*** Opening SUPPLIED RECORDS ***

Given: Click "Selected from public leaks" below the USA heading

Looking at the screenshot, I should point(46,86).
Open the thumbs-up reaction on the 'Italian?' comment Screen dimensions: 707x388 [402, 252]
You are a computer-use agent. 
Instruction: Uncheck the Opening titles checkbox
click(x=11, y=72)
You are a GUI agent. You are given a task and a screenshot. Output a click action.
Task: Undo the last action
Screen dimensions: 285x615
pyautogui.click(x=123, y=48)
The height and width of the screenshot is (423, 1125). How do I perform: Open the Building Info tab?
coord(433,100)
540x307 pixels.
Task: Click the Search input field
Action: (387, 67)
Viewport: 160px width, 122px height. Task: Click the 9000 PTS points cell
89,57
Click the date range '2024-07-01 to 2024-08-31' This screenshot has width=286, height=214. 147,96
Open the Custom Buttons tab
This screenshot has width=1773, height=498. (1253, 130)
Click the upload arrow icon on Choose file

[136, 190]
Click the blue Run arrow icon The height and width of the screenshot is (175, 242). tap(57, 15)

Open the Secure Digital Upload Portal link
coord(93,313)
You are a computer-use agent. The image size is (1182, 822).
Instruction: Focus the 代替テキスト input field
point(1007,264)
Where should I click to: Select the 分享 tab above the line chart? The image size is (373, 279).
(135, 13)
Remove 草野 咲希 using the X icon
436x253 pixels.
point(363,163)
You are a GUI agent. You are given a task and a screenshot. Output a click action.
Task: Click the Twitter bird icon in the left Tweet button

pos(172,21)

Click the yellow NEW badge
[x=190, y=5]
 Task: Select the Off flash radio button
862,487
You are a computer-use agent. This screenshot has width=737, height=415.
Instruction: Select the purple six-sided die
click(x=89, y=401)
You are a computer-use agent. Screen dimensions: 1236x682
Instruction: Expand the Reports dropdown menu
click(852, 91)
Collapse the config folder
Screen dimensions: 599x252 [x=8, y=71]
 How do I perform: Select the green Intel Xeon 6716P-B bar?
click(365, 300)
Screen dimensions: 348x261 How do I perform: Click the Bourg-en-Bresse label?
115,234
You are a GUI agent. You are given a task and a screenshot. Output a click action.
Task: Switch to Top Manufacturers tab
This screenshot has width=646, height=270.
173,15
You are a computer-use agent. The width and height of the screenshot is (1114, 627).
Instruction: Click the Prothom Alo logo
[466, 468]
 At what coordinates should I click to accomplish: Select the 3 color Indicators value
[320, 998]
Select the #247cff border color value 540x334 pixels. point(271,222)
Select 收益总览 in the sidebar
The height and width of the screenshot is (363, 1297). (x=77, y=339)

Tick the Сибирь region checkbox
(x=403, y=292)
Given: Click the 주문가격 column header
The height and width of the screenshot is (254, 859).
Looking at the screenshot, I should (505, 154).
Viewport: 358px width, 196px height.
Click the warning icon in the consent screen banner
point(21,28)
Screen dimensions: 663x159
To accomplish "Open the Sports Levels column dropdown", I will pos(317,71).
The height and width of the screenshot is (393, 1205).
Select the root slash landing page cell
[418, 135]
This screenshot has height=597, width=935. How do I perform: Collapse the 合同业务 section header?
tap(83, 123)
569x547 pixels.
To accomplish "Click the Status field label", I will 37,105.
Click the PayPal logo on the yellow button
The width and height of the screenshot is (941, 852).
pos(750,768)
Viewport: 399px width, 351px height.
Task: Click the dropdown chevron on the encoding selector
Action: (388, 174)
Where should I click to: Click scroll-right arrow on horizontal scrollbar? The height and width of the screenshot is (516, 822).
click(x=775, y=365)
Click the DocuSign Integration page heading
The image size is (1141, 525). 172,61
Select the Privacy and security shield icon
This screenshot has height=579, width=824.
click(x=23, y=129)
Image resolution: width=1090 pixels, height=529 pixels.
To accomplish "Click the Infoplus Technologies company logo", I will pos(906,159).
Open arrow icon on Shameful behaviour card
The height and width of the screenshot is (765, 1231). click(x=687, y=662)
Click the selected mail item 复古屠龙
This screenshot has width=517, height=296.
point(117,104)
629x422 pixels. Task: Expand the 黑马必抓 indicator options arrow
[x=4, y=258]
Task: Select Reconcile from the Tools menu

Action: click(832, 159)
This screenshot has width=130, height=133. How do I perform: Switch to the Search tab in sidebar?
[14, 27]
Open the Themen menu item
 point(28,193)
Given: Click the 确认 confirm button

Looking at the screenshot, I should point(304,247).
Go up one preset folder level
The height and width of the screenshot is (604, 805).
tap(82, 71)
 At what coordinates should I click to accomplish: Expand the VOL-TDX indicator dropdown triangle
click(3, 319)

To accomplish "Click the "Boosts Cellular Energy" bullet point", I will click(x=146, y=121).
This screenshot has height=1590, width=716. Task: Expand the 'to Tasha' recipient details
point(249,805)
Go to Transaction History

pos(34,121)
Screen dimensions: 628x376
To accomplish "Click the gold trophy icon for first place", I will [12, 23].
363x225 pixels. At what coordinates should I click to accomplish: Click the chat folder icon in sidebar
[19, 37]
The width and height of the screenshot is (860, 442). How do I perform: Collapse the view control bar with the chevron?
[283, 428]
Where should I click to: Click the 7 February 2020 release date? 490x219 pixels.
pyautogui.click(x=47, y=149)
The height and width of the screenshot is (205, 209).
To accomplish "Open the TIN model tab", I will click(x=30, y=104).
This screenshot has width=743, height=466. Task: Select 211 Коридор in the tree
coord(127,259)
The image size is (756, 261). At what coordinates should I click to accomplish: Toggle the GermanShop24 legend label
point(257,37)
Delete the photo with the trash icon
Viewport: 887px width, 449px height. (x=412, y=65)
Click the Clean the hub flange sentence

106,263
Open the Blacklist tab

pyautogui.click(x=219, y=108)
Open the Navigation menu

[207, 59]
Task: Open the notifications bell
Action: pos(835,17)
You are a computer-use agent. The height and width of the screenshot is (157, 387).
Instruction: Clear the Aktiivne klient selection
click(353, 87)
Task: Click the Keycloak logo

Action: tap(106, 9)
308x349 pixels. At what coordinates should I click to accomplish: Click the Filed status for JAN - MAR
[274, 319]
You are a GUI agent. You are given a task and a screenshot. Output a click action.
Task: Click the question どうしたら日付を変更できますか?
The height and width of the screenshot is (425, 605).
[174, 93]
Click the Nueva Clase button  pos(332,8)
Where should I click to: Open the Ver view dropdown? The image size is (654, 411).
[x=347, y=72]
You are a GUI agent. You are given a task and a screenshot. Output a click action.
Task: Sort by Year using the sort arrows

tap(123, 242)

*** Closing SUPPLIED RECORDS ***

** EXERCISE DIRECTIONS **
What is needed here is an exact transcription of the records above.

** EXERCISE OUTPUT **
Given: Click "Selected from public leaks" below the USA heading

Looking at the screenshot, I should point(46,86).
Open the thumbs-up reaction on the 'Italian?' comment Screen dimensions: 707x388 [402, 252]
You are a computer-use agent. 
Instruction: Uncheck the Opening titles checkbox
click(x=11, y=72)
You are a GUI agent. You are given a task and a screenshot. Output a click action.
Task: Undo the last action
Screen dimensions: 285x615
pyautogui.click(x=123, y=48)
The height and width of the screenshot is (423, 1125). How do I perform: Open the Building Info tab?
coord(433,100)
540x307 pixels.
Task: Click the Search input field
Action: (387, 67)
Viewport: 160px width, 122px height. Task: Click the 9000 PTS points cell
89,57
Click the date range '2024-07-01 to 2024-08-31' This screenshot has width=286, height=214. 147,96
Open the Custom Buttons tab
This screenshot has width=1773, height=498. (1253, 130)
Click the upload arrow icon on Choose file

[136, 190]
Click the blue Run arrow icon The height and width of the screenshot is (175, 242). tap(57, 15)

Open the Secure Digital Upload Portal link
coord(93,313)
You are a computer-use agent. The image size is (1182, 822).
Instruction: Focus the 代替テキスト input field
point(1007,264)
Where should I click to: Select the 分享 tab above the line chart? The image size is (373, 279).
(135, 13)
Remove 草野 咲希 using the X icon
436x253 pixels.
point(363,163)
You are a GUI agent. You are given a task and a screenshot. Output a click action.
Task: Click the Twitter bird icon in the left Tweet button

pos(172,21)

Click the yellow NEW badge
[x=190, y=5]
 Task: Select the Off flash radio button
862,487
You are a computer-use agent. This screenshot has width=737, height=415.
Instruction: Select the purple six-sided die
click(x=89, y=401)
You are a computer-use agent. Screen dimensions: 1236x682
Instruction: Expand the Reports dropdown menu
click(852, 91)
Collapse the config folder
Screen dimensions: 599x252 [x=8, y=71]
 How do I perform: Select the green Intel Xeon 6716P-B bar?
click(365, 300)
Screen dimensions: 348x261 How do I perform: Click the Bourg-en-Bresse label?
115,234
You are a GUI agent. You are given a task and a screenshot. Output a click action.
Task: Switch to Top Manufacturers tab
This screenshot has width=646, height=270.
173,15
You are a computer-use agent. The width and height of the screenshot is (1114, 627).
Instruction: Click the Prothom Alo logo
[466, 468]
 At what coordinates should I click to accomplish: Select the 3 color Indicators value
[320, 998]
Select the #247cff border color value 540x334 pixels. point(271,222)
Select 收益总览 in the sidebar
The height and width of the screenshot is (363, 1297). (x=77, y=339)

Tick the Сибирь region checkbox
(x=403, y=292)
Given: Click the 주문가격 column header
The height and width of the screenshot is (254, 859).
Looking at the screenshot, I should (505, 154).
Viewport: 358px width, 196px height.
Click the warning icon in the consent screen banner
point(21,28)
Screen dimensions: 663x159
To accomplish "Open the Sports Levels column dropdown", I will pos(317,71).
The height and width of the screenshot is (393, 1205).
Select the root slash landing page cell
[418, 135]
This screenshot has height=597, width=935. How do I perform: Collapse the 合同业务 section header?
tap(83, 123)
569x547 pixels.
To accomplish "Click the Status field label", I will 37,105.
Click the PayPal logo on the yellow button
The width and height of the screenshot is (941, 852).
pos(750,768)
Viewport: 399px width, 351px height.
Task: Click the dropdown chevron on the encoding selector
Action: (388, 174)
Where should I click to: Click scroll-right arrow on horizontal scrollbar? The height and width of the screenshot is (516, 822).
click(x=775, y=365)
Click the DocuSign Integration page heading
The image size is (1141, 525). 172,61
Select the Privacy and security shield icon
This screenshot has height=579, width=824.
click(x=23, y=129)
Image resolution: width=1090 pixels, height=529 pixels.
To accomplish "Click the Infoplus Technologies company logo", I will pos(906,159).
Open arrow icon on Shameful behaviour card
The height and width of the screenshot is (765, 1231). click(x=687, y=662)
Click the selected mail item 复古屠龙
This screenshot has width=517, height=296.
point(117,104)
629x422 pixels. Task: Expand the 黑马必抓 indicator options arrow
[x=4, y=258]
Task: Select Reconcile from the Tools menu

Action: click(832, 159)
This screenshot has width=130, height=133. How do I perform: Switch to the Search tab in sidebar?
[14, 27]
Open the Themen menu item
 point(28,193)
Given: Click the 确认 confirm button

Looking at the screenshot, I should point(304,247).
Go up one preset folder level
The height and width of the screenshot is (604, 805).
tap(82, 71)
 At what coordinates should I click to accomplish: Expand the VOL-TDX indicator dropdown triangle
click(3, 319)

To accomplish "Click the "Boosts Cellular Energy" bullet point", I will click(x=146, y=121).
This screenshot has height=1590, width=716. Task: Expand the 'to Tasha' recipient details
point(249,805)
Go to Transaction History

pos(34,121)
Screen dimensions: 628x376
To accomplish "Click the gold trophy icon for first place", I will [12, 23].
363x225 pixels. At what coordinates should I click to accomplish: Click the chat folder icon in sidebar
[19, 37]
The width and height of the screenshot is (860, 442). How do I perform: Collapse the view control bar with the chevron?
[283, 428]
Where should I click to: Click the 7 February 2020 release date? 490x219 pixels.
pyautogui.click(x=47, y=149)
The height and width of the screenshot is (205, 209).
To accomplish "Open the TIN model tab", I will click(x=30, y=104).
This screenshot has width=743, height=466. Task: Select 211 Коридор in the tree
coord(127,259)
The image size is (756, 261). At what coordinates should I click to accomplish: Toggle the GermanShop24 legend label
point(257,37)
Delete the photo with the trash icon
Viewport: 887px width, 449px height. (x=412, y=65)
Click the Clean the hub flange sentence

106,263
Open the Blacklist tab

pyautogui.click(x=219, y=108)
Open the Navigation menu

[207, 59]
Task: Open the notifications bell
Action: pos(835,17)
You are a computer-use agent. The height and width of the screenshot is (157, 387).
Instruction: Clear the Aktiivne klient selection
click(353, 87)
Task: Click the Keycloak logo

Action: tap(106, 9)
308x349 pixels. At what coordinates should I click to accomplish: Click the Filed status for JAN - MAR
[274, 319]
You are a GUI agent. You are given a task and a screenshot. Output a click action.
Task: Click the question どうしたら日付を変更できますか?
The height and width of the screenshot is (425, 605).
[174, 93]
Click the Nueva Clase button  pos(332,8)
Where should I click to: Open the Ver view dropdown? The image size is (654, 411).
[x=347, y=72]
You are a GUI agent. You are given a task and a screenshot. Output a click action.
Task: Sort by Year using the sort arrows

tap(123, 242)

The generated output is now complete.